**The task:**
Please retype the records word for word, starting at the first line and ending at the line that contains "point(716,817)", with both of those lines included.
____
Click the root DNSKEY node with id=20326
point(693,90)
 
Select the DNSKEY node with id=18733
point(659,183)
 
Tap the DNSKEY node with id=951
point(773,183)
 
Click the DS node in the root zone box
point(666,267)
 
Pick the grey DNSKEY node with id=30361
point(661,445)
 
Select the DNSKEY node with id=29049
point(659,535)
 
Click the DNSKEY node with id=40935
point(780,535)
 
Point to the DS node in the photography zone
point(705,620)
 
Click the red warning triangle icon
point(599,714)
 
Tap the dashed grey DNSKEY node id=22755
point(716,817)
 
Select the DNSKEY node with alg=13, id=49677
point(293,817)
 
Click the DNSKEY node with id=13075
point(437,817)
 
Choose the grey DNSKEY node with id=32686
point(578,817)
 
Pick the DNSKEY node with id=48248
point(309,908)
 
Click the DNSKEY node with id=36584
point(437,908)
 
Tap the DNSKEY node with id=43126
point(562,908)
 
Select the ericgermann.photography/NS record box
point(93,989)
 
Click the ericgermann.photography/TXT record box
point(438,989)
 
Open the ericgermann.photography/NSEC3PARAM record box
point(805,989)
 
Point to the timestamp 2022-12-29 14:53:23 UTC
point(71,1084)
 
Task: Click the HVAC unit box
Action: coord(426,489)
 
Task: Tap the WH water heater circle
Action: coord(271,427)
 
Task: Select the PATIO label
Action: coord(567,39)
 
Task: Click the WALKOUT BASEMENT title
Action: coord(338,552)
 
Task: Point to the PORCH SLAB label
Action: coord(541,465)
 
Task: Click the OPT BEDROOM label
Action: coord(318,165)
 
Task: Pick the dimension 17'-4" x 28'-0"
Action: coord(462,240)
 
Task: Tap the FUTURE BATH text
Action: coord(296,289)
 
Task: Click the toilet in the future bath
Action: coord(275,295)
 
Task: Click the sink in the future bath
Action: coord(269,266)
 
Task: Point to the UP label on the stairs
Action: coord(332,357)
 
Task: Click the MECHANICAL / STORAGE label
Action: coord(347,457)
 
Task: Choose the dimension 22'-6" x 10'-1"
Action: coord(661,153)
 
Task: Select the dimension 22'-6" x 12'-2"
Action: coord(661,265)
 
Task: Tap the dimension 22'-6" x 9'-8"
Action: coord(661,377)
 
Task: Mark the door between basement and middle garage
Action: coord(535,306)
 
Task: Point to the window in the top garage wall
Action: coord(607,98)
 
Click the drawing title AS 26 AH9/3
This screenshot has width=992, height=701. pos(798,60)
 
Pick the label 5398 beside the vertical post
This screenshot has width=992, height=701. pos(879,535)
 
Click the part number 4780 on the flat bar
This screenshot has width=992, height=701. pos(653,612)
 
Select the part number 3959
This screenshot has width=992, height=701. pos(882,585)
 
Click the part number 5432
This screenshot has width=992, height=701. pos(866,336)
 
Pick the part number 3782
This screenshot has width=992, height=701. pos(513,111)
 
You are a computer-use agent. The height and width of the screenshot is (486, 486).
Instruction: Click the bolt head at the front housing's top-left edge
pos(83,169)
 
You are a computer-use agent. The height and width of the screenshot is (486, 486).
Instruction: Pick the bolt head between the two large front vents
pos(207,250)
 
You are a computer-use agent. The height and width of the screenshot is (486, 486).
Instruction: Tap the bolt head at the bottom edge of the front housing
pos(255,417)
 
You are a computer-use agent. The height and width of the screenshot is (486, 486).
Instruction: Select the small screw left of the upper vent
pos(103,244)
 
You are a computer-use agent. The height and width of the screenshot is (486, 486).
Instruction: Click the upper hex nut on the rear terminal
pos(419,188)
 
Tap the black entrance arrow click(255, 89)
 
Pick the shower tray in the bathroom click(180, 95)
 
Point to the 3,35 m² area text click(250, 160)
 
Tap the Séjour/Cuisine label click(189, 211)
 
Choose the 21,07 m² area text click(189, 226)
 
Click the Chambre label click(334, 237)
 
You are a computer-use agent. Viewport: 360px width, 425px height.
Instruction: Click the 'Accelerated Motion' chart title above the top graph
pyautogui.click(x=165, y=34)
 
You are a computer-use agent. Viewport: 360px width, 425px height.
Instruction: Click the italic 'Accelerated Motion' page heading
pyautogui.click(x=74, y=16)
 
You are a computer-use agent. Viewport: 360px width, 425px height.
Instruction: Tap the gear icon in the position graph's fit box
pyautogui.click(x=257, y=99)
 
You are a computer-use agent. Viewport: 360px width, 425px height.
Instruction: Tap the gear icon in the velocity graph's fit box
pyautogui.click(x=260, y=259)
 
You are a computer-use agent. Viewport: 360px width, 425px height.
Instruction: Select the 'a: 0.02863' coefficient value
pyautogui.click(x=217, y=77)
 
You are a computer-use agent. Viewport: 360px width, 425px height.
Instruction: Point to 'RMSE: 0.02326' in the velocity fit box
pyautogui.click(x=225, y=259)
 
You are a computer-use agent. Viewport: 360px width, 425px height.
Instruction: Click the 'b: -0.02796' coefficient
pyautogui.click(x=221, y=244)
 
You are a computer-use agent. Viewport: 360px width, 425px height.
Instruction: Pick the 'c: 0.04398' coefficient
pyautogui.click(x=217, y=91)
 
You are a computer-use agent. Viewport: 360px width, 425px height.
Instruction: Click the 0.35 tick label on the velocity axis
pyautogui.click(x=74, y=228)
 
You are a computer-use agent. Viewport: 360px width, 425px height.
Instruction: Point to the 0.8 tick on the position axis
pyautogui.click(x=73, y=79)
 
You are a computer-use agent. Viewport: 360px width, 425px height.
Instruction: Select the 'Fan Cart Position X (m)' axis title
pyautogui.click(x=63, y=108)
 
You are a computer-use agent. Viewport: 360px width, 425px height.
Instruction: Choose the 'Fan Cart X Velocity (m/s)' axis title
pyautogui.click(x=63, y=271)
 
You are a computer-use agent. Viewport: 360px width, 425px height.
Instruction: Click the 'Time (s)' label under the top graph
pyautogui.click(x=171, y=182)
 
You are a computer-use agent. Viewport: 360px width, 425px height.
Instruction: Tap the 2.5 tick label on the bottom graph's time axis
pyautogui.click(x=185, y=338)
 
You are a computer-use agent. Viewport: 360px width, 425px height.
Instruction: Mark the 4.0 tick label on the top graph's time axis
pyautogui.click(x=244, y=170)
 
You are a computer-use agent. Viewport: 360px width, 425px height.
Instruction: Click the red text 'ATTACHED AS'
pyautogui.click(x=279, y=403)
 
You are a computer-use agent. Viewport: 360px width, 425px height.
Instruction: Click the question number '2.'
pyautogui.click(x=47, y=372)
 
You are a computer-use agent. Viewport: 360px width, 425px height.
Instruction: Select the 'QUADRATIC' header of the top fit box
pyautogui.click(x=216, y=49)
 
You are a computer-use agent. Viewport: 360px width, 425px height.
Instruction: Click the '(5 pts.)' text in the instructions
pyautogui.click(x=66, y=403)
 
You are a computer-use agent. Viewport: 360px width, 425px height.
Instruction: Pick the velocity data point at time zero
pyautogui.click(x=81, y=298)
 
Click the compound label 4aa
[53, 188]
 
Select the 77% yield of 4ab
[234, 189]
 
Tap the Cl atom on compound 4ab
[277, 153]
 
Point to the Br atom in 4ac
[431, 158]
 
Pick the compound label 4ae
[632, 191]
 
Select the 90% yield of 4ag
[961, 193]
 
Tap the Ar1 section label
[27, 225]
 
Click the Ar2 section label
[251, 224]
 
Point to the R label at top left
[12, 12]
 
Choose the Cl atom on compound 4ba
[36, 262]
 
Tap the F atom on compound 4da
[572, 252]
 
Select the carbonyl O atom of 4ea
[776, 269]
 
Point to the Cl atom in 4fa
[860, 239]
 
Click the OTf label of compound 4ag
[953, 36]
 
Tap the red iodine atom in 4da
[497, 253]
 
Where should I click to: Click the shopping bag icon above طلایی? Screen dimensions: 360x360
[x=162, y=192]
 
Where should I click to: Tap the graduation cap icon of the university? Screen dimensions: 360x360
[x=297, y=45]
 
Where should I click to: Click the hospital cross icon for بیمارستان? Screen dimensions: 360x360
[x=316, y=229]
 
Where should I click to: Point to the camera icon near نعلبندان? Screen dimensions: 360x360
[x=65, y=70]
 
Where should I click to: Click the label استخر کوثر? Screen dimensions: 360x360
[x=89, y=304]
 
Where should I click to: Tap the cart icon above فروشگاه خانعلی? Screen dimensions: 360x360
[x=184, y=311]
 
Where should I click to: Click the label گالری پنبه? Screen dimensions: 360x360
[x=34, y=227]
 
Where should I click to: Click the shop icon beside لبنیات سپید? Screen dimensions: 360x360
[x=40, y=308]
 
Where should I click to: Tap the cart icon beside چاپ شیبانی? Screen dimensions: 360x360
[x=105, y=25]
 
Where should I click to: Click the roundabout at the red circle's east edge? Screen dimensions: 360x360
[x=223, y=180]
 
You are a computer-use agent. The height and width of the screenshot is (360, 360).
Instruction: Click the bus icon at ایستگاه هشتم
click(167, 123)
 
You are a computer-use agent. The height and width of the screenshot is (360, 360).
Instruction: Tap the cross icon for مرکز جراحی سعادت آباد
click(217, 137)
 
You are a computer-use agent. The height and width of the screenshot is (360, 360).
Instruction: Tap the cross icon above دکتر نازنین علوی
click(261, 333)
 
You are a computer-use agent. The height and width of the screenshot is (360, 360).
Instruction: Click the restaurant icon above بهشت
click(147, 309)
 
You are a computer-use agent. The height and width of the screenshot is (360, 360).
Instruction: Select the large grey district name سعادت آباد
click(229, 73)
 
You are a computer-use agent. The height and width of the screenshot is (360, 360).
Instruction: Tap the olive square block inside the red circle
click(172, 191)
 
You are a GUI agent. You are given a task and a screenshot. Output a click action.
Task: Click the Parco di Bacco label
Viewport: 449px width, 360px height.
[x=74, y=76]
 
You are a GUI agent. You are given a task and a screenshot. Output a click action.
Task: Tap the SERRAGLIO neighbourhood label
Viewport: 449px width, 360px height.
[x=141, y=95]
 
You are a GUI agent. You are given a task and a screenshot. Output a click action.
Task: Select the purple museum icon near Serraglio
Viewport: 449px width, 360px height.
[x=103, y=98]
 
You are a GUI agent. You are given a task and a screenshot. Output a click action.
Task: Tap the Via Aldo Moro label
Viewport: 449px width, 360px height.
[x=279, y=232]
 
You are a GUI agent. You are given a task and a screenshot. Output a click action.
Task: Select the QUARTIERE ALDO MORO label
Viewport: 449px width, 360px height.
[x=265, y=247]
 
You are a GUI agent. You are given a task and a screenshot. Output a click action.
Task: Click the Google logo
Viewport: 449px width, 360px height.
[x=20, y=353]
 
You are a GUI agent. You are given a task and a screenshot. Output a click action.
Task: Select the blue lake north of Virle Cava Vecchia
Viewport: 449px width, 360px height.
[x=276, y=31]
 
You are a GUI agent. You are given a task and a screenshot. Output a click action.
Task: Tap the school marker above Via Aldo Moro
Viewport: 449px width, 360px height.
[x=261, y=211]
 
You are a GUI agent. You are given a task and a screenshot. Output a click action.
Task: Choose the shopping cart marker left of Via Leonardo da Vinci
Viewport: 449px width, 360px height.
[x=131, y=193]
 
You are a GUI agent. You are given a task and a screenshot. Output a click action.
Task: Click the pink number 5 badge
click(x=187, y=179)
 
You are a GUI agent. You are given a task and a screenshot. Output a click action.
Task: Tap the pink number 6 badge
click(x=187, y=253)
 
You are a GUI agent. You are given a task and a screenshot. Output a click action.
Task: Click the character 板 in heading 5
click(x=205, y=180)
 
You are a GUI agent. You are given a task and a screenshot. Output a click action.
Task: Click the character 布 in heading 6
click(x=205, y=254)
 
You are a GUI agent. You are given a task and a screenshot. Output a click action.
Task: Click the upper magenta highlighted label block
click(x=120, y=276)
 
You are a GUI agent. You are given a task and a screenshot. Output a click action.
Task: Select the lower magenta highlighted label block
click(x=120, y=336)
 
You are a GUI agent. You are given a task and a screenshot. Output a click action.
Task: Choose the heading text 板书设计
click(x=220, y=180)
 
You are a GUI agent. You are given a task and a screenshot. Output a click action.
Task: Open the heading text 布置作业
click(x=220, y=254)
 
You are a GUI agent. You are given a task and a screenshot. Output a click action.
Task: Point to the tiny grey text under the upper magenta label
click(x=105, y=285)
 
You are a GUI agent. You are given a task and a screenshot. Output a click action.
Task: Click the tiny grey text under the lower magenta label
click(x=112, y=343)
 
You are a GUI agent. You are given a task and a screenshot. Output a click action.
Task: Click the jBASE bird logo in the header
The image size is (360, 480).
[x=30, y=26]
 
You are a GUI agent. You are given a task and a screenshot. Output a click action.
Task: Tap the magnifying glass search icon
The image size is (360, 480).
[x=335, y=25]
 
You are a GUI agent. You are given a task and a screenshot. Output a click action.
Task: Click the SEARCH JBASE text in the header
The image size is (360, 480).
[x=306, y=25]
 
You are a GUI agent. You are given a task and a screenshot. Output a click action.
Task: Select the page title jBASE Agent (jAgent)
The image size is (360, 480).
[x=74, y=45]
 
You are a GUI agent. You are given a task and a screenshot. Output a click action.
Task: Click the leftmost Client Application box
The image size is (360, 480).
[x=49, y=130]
____
**Final result:**
Click the root DNSKEY node with id=20326
point(693,90)
 
Select the DNSKEY node with id=18733
point(659,183)
 
Tap the DNSKEY node with id=951
point(773,183)
 
Click the DS node in the root zone box
point(666,267)
 
Pick the grey DNSKEY node with id=30361
point(661,445)
 
Select the DNSKEY node with id=29049
point(659,535)
 
Click the DNSKEY node with id=40935
point(780,535)
 
Point to the DS node in the photography zone
point(705,620)
 
Click the red warning triangle icon
point(599,714)
 
Tap the dashed grey DNSKEY node id=22755
point(716,817)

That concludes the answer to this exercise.